Formula 1: proseguono i lavori nella Ferrari Driver Academy

da , il

    Ferrari Driver Academy

    Proseguono i lavori nella Ferrari Driver Academy, l’accademia per giovani piloti Ferrari che si pone l’obiettivo di trovare in casa propria i campioni del futuro. Il progetto, supervisionato dall’ex uomo al muretto Luca Baldisserri, ha visto crescere sensibilmente negli ultimi mesi il numero di piccoli talenti impegnati, tanto da far parlare di vera e propria scuola. Non a caso, in questi giorni, i fortunatissimi selezionati, oltre a prove in pista, hanno seguito lezioni di lingua inglese, allenamento mentale e preparazione fisica.

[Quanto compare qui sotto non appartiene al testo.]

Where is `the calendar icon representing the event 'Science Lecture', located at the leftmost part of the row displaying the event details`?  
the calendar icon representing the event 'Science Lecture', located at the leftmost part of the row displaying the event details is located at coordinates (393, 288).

    FERRARI DRIVER ACADEMY. La parte più interessante, è stata quella della prova in pista. Sul circuito di Fiorano, Brandon Maisano e Raffaele Marciello hanno guidato delle Formula Abarth mentre i più esperti Jules Bianchi, Daniel Zampieri e Mirko Bortolotti hanno potuto calpestare l’asfalto con una Ferrari F2008 del dipartimento F1 Clienti.

    LUCA BALDISSERRI. Luca Baldisserri, responsabile del progetto, ha spiegato:“Questo programma è organizzato con il supporto di tecnici altamente qualificati che lavorano per offrire una serie di servizi che mettano i giovani piloti in condizione di esprimere il loro talento e il loro potenziale”. Come più volte ricordato, la preparazione che contraddistingue l’accademia Ferrari rispetto ai vivai degli altri team, investe il pilota a 360 gradi e non solo come attività in pista. In un’ottica di continua crescita, inoltre, ha un ruolo fondamentale il simulatore con il quale i giovani piloti possono abituarsi a guidare monoposto ben più potenti di quelle che trovano nei loro campionati. “Cerchiamo inoltre di insegnare il corretto metodo di lavoro in pista, migliorando indirettamente anche il modo di rapportarsi con i team delle categorie con cui corrono”, ha aggiunto Baldisserri.

    JULES BIANCHI. Il pilota di punta della FDA è Jules Bianchi. Il francese viene descritto come un talento prodigioso ed è stato piazzato per quest’anno nel team ART della GP2 Series. Fra tutti, è sicuramente il più maturo e pronto ad un ulteriore salto di categoria, magari dal 2011. Magari in prestito alla Sauber come avvenne per Felipe Massa. Bianchi, comunque, al momento pensa solo al presente:“Non sono focalizzato sul tempo ma sul miglioramento delle tecniche di guida”, ha riferito. Sa che questa stagione sarà fondamentale per il prosieguo della propria carriera.